The rapid development and deployment of vaccinations against SARS-CoV-2, alongside a degree of naturally acquired immunity from past infection, has transformed the landscape of the COVID-19 pandemic. At a population level, vaccination has been shown to reduce SARS-CoV-2 infection and protect against hospitalisation and death from severe COVID-19. However, understanding the immunogenicity and effectiveness of vaccination programmes in vulnerable cohorts with chronic disease remains an important clinical priority [1]. Patients with liver diseases might have worse outcome from COVID-19 than the general population [2–4]. Fortunately, vaccination is effective in preventing SARS-CoV-2 infection, severe symptom and death [5–7]. And societies in Europe, United States and China have recommended SARS-CoV-2 vaccination of all patients with CLD [8–10]. However, previous large cohort clinical trials of SARS-CoV-2 vaccines only included a few patients with CLD [11–13], and did not show the separate results of these patients. To our knowledge, studies on the safety and efficacy of SARS-CoV-2 vaccines in patients with CLD were still limited, and varied in populations, vaccine types and results. So, there is a need to further explore the safety and efficacy of SARS-CoV-2 vaccines in patients with CLD.
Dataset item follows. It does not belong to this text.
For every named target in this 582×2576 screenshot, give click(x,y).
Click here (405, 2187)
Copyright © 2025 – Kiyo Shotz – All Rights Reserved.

This systematic review and meta-analysis was performed to better understand the safety and efficacy of SARS-CoV-2 vaccines in patients with CLD, and it may be helpful for clinical practice.

Methods

Protocol and Registration

This systematic review and meta-analysis was conducted following a pre-established protocol according to the Preferred Reporting Items for Systematic Review and Meta-Analyses guidelines [14]. The protocol was initially registered in PROSPERO (registration number CRD42022302993) on 12 January 2022 [15].

Eligibility Criteria

Studies were eligible for being included in this systematic review and meta-analysis if they met the following criteria: 1) study included at least 20 adults aged ≥18 years with chronic liver disease of any severity or etiology (liver transplantation recipients were excluded) with/without COVID-19; 2) intervention was full-course vaccination (one dose: Johnson & Johnson, Cansino; two doses: other type of SARS-CoV-2 vaccines) of any type of SARS-CoV-2 vaccine with specific interval time; 3) intervention was compared with placebo, other vaccines or no vaccination; 4) outcomes included incidence of mild adverse events (MAEs), or incidence of severe adverse events (SAEs), or seropositivity/seroconversion rates of antibodies against SARS-CoV-2, or SARS-CoV-2 infection, or COVID-19-related hospitalization, or COVID-19-related mortality; 5) study type was randomized or non-randomized controlled trial, or cohort study, or case-control study, or cross-sectional study.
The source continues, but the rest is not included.